Let, $v_1, v_{\mathrm{g}}$ and $v_0$ be the velocities of jet, ejected gases i.e. combustion products and observer on the ground respectively.
Let jet be moving towards right (+ve direction).
$\therefore$ ejected gases will move towards left (-ve direction).
$\therefore$ According to the statement $v_1=500 \mathrm{kmh}^{-1}$
As oberver is at ground i.e. at rest
$$
\therefore v_0=0
$$
Now relative velocity of plane w.r.t. the observer
$$
v_1-v_0=500-0=500 \mathrm{kmh}^{-1}
$$
Relative velocity of the combustion products w.r.t. jet plane $v_g-v_1=-1500 \mathrm{kmh}^{-1}$ (given)
-ve sign indicates that the combustion products move in a direction opposite to that of jet.

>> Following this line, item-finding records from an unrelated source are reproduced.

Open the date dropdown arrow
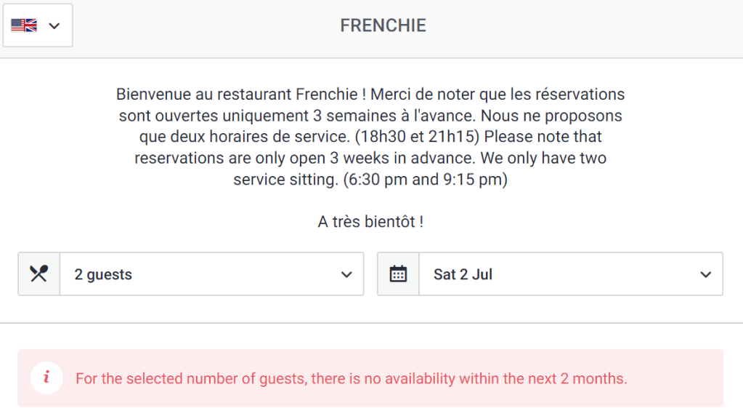The image size is (743, 419). click(705, 274)
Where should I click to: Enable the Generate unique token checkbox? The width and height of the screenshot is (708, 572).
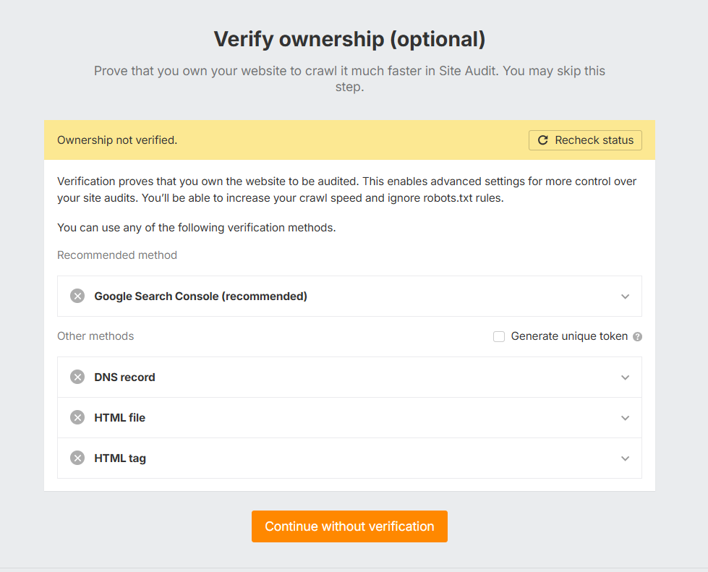499,336
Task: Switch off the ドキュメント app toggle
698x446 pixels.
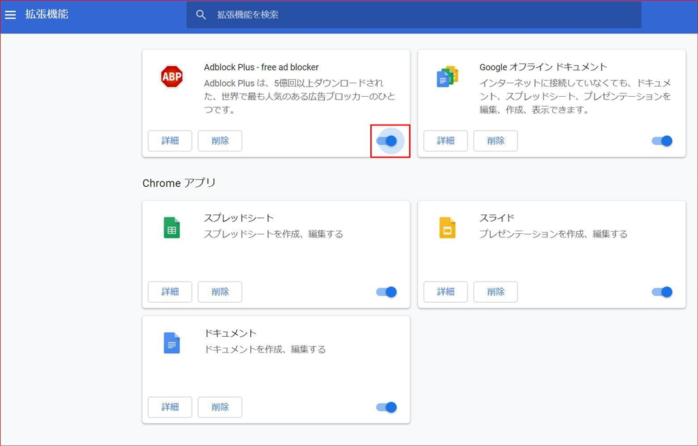Action: tap(386, 407)
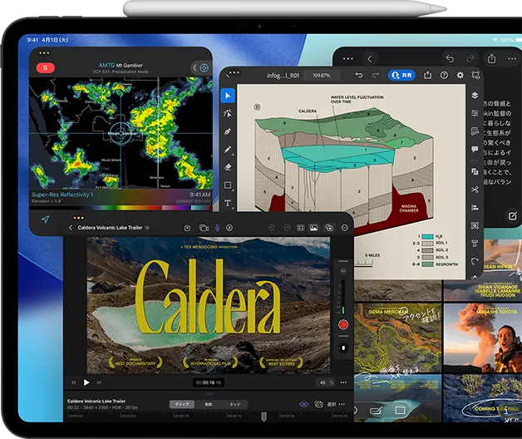Tap the red 5 alerts badge
Image resolution: width=522 pixels, height=439 pixels.
(x=44, y=67)
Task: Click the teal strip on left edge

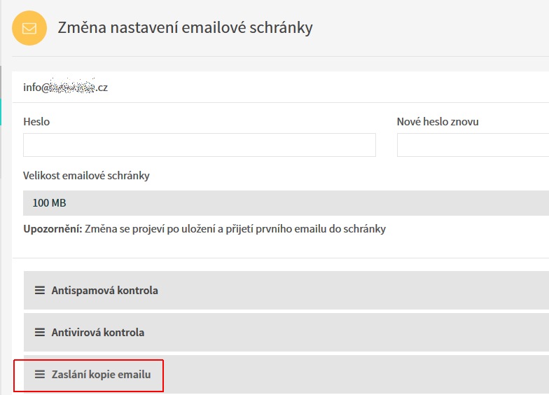Action: (1, 112)
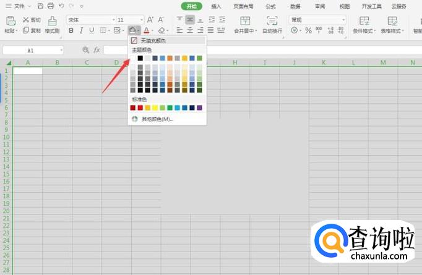Switch to the 插入 (Insert) ribbon tab
Screen dimensions: 422x275
click(216, 6)
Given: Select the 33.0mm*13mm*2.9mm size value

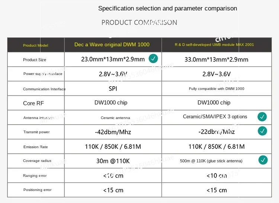Looking at the screenshot, I should (217, 59).
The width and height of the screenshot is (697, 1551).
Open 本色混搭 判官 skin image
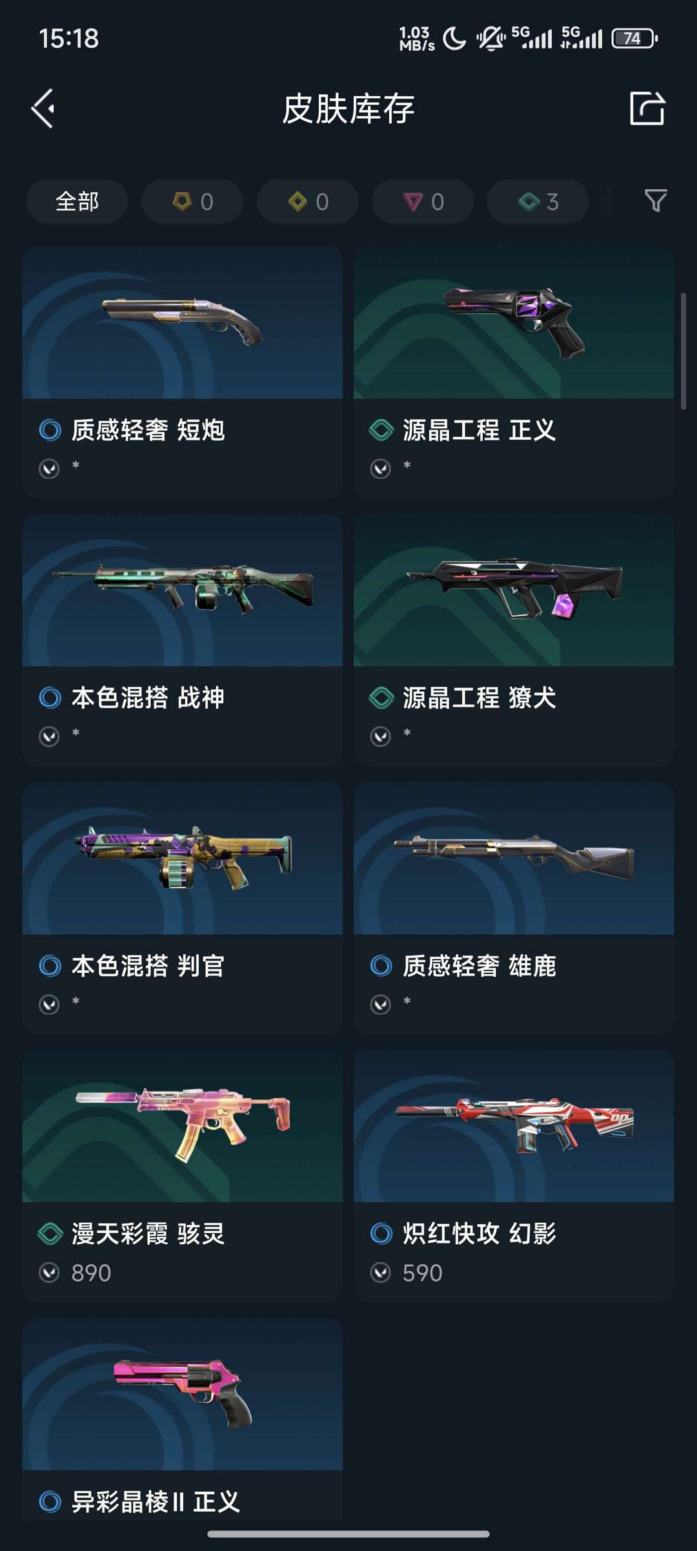pos(183,859)
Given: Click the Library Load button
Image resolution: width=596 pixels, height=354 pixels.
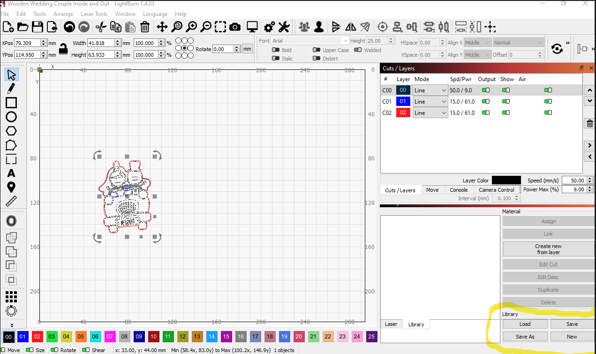Looking at the screenshot, I should pyautogui.click(x=525, y=324).
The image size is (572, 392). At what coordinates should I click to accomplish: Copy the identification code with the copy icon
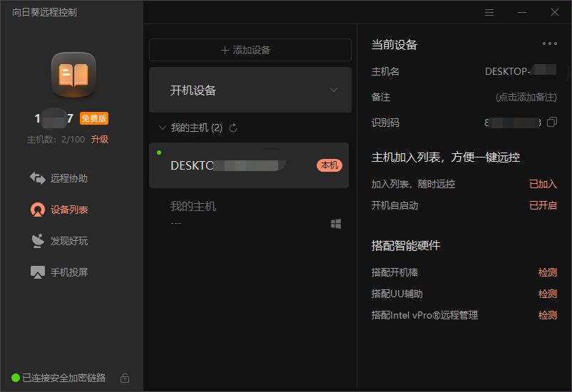click(551, 123)
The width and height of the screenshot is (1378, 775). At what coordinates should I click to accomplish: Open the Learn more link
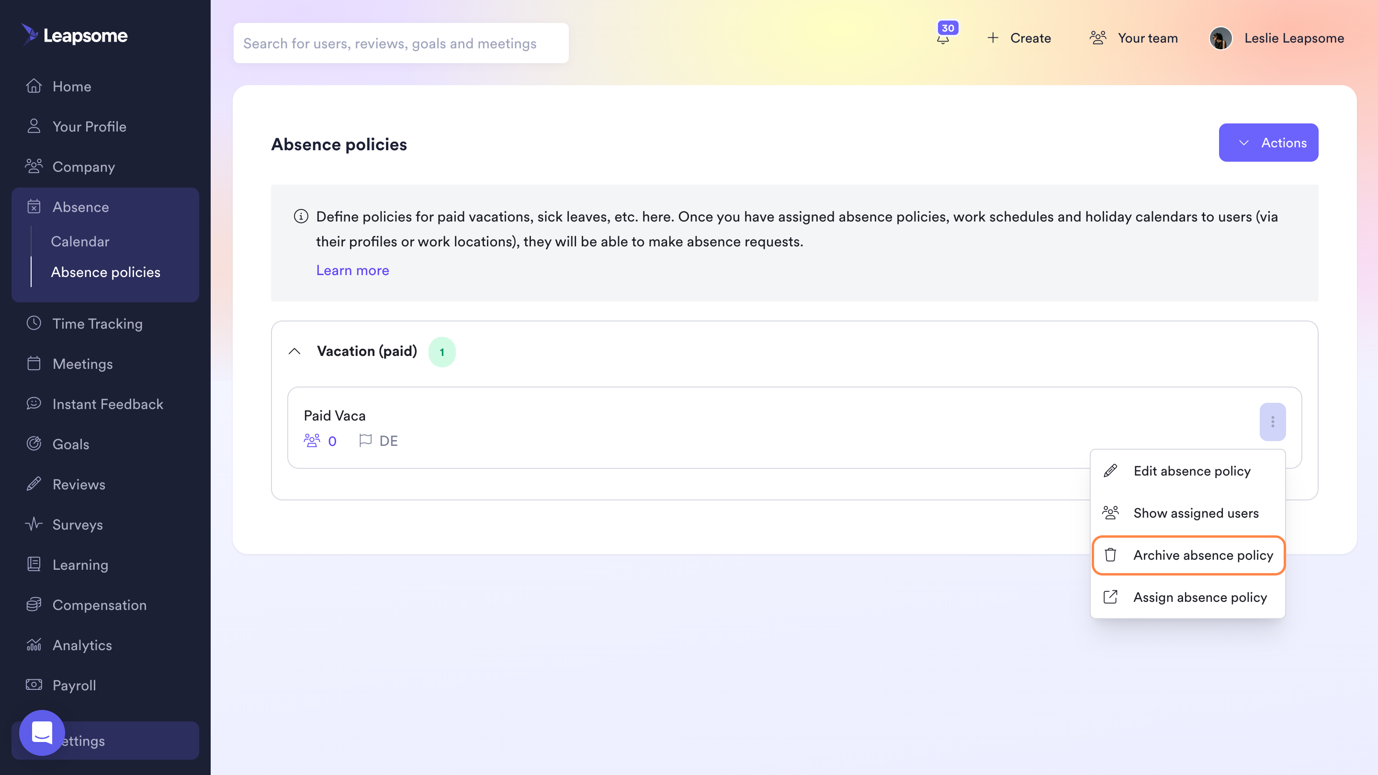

$\therefore$ Adding equations (i) and (ii), we get the speed of combustion products w.r.t. observer on the ground i.e.
$$
\left(v_1-v_0\right)+\left(v_g-v_i\right)=v_g-v_0=500+(-1500)
$$
or $v_{g 0}=v_g-v_0=-1000 \mathrm{kmh}^{-1}$
-ve sign shows that relative velocity of the ejected gases w.r.t. observer is towards left i.e. -ve direction i.e. in a direction opposite to the motion of the jet plane.